In 2015, Raichlen was inducted into the Barbecue Hall of Fame. In 2003, Bon Appetit named Raichlen “Cooking Teacher of the Year," the same year that The Barbecue Bible, based on his four years of research while traveling 150,000 miles through 25 countries on five continents, won an IACP Julia Child Award.

==Personal life==
Raichlen's wife is Barbara Raichlen. They live in Coconut Grove, Florida and Martha's Vineyard, Massachusetts.

==Publications==

===Nonfiction===
- A Taste of the Mountains Cooking School Cookbook ISBN 978-0671544287 Poseidon Press, 1986
- A Celebration of the Seasons: A Cooks Almanac ISBN 978-0671624989 Poseidon Press, 1988
- Steven Raichlen's High-Flavor, Low-Fat Cooking. ISBN 978-0944475317. 1992.
- Miami Spice : The New Florida Cuisine. ISBN 1-56305-346-2. 1993.
- The Caribbean Pantry Cookbook: Condiments and Seasonings from the Land of Spice and Sun. ISBN 978-1885183101. 1995.
- Steven Raichlen's High-Flavor, Low-Fat Vegetarian Cooking. ISBN 0-14-024124-8. 1995.
- Steven Raichlen's High-Flavor, Low-Fat Chicken. ISBN 978-0670865802. 1996.
- Steven Raichlen's High-Flavor, Low-Fat Pasta Cookbook. ISBN 978-0670865819. 1996.
- Steven Raichlen's High-Flavor, Low Fat Italian Food Cookbook. ISBN 978-0670874439. 1997.
- Steven Raichlen's High-Flavor, Low Fat Appetizers. ISBN 978-0670871353. 1997.
- Steven Raichlen's High-Flavor, Low Fat Desserts. ISBN 978-0670871360. 1997.
- The Barbecue! Bible. ISBN 1-56305-866-9. 1998.
- Steven Raichlen's High-Flavor, Low-Fat Mexican Cooking. ISBN 978-0670883882. 1999.

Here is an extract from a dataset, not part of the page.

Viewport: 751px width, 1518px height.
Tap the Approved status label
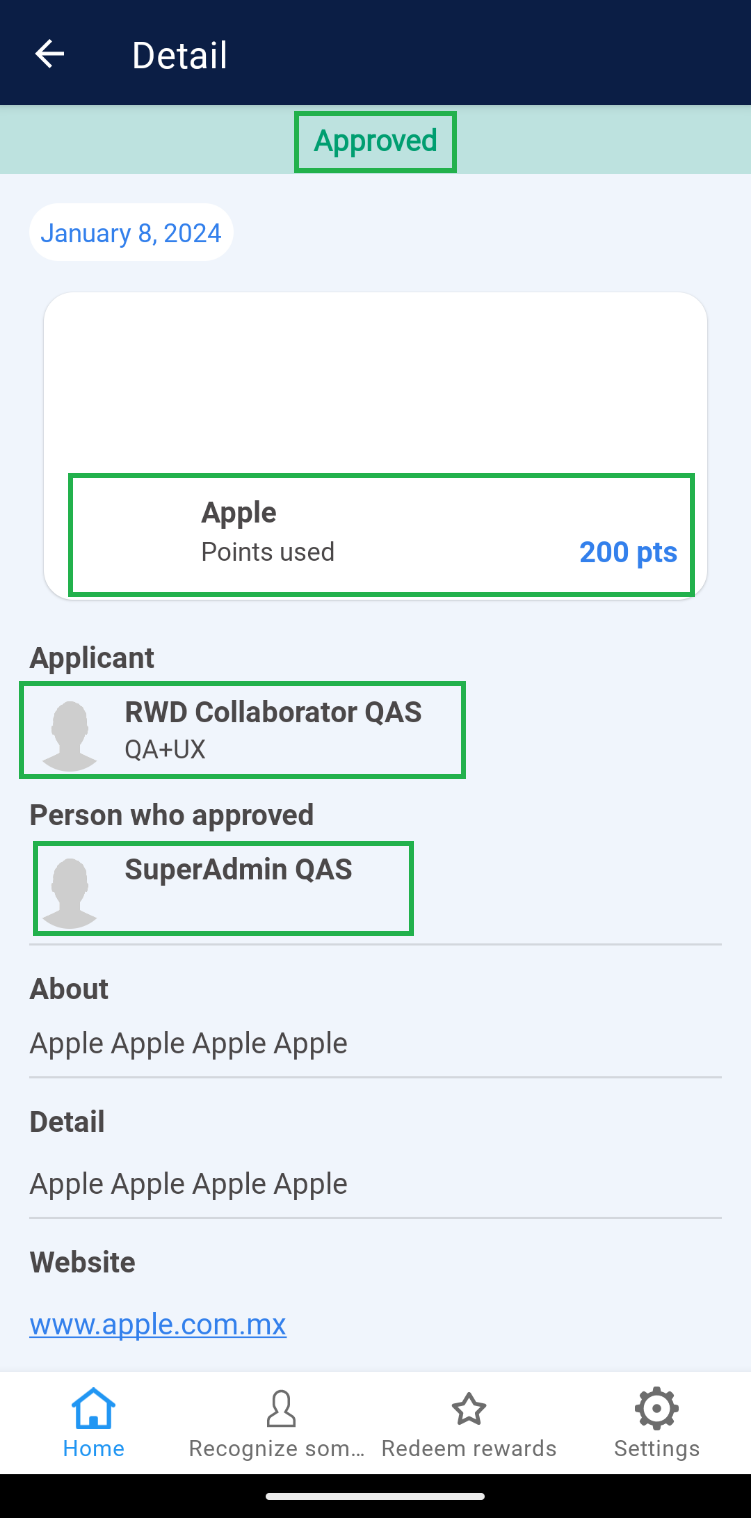(375, 141)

- Barbecue! Bible : Sauces, Rubs, and Marinades, Bastes, Butters, and Glazes. ISBN 0-7611-1979-5. 2000.
- Steven Raichlen's Healthy Latin Cooking : 200 Sizzling Recipes from Mexico, Cuba, Caribbean, Brazil, and Beyond. ISBN 0-87596-498-2. 2000.

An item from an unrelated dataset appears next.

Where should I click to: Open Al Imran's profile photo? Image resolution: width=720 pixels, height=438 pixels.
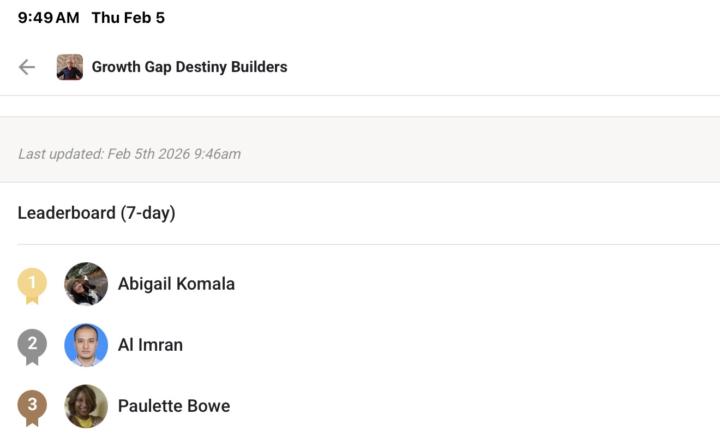(86, 345)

- Healthy Jewish Cooking. ISBN 978-0670893126. 2000.
- How to Grill: The Complete Illustrated Book of Barbecue Techniques, A Barbecue Bible! Cookbook. ISBN 9780761120148. 2001.

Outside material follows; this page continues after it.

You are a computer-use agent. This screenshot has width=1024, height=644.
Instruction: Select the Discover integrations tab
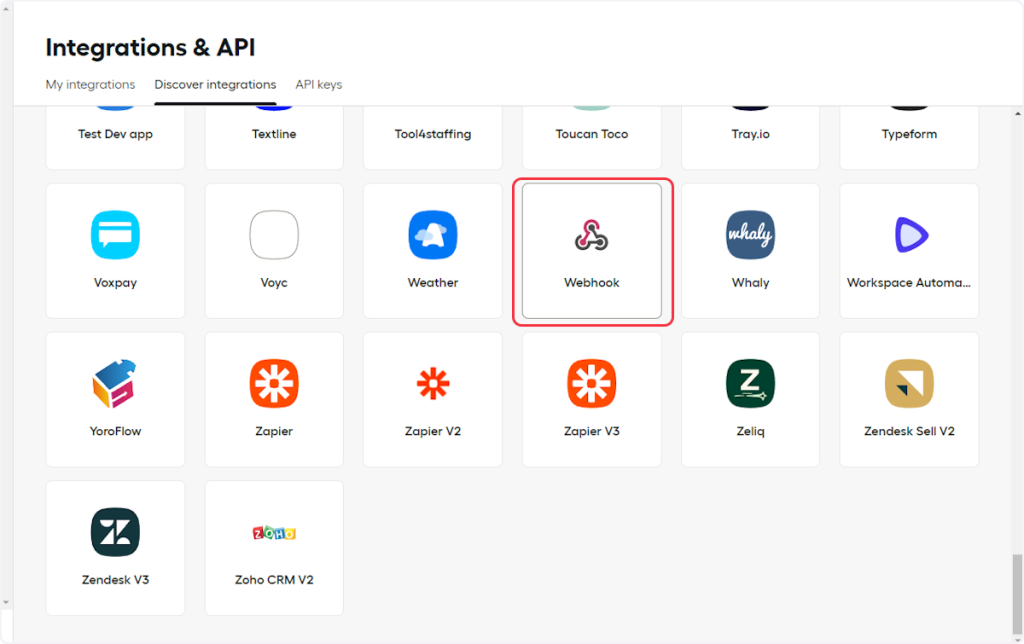tap(215, 85)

- Beer-Can Chicken: And 74 Other Offbeat Recipes for the Grill. ISBN 0-7611-2016-5. 2002.
- BBQ USA: 425 Fiery Recipes from All Across America. ISBN 978-0761120155. 2003.
- Steven Raichlen's Big Flavor Cookbook: 440 Irresistible and Healthy Recipes from Around the World. ISBN 978-1579123291. 2003.
- Indoor Grilling. ISBN 978-0761133353. 2004.
- The Best of Barbecue University by Steven Raichlen. DVD/Video. 2005.
- Raichlen on Ribs, Ribs, Outrageous Ribs. ISBN 0-7611-4211-8. 2006.
- Planet Barbecue! ISBN 9780761148012. 2010.
- Bold & Healthy Flavors: 450 Recipes from Around the World ISBN 978-1579128555. 2011.
- Man Made Meals: The Essential Cookbook for Guys ISBN 978-0761166443. 2014.
- Project Smoke ISBN 9780761181866. 2016.
- Project Fire ISBN 9781523502769. 2018.
- The Brisket Chronicles ISBN 9781523507795. 2019.

===Fiction===
- Island Apart ISBN 9780765332387, 2012.